IBS
Diets
Eat more fibre, no actually eat less fibre. Eat plenty of fresh fruit, no on second
thoughts don’t do that either. For most
IBS sufferers, conventional dietary advice would have catastrophic
consequences. Learning to tailor a diet
to your own personal IBS requirements
should be one of the first goals in tackling IBS.
Whilst certain foods have universally detrimental
effects, for most of us, it is a case of
trial and error. Going through the
painfully slow process of tracking these issues may seem to be excessively time
consuming, however the long term benefits will always outweigh the negatives.
Unique
We are unique, despite this we have a tendency to try
and pigeon hole most phenomena. The broadness of the term IBS renders the use
of simple dietary tips pointless. A
constipation sufferer, will not improve if given the identical advice of a
diahorrea sufferer, however both fall under the IBS bracket.

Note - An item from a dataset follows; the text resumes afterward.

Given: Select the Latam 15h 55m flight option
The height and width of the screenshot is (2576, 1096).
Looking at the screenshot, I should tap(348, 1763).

Individual foods can also provoke different reactions in different people. Certain foods high in fructooligosaccharides,
such as peppers and onions may cause
bloating and discomfort, but not rapid movements. Some may be able to digest gluten, others
not. Learning what is right for you and
you alone should be your priority. As
stated some foods are notorious and offer a starting point, however it can be
highly surprising so of the foods that you personally can eat.
Our advice on the subject of IBS diets is clear, tailor
any diet to your own condition. Always
do your very best to try and get a balanced diet, however do so in a way that
leaves you comfortable. For those who
end up with a highly restricted diet, supplementation may need to be investigated
to ensure that the body is nutritionally balanced.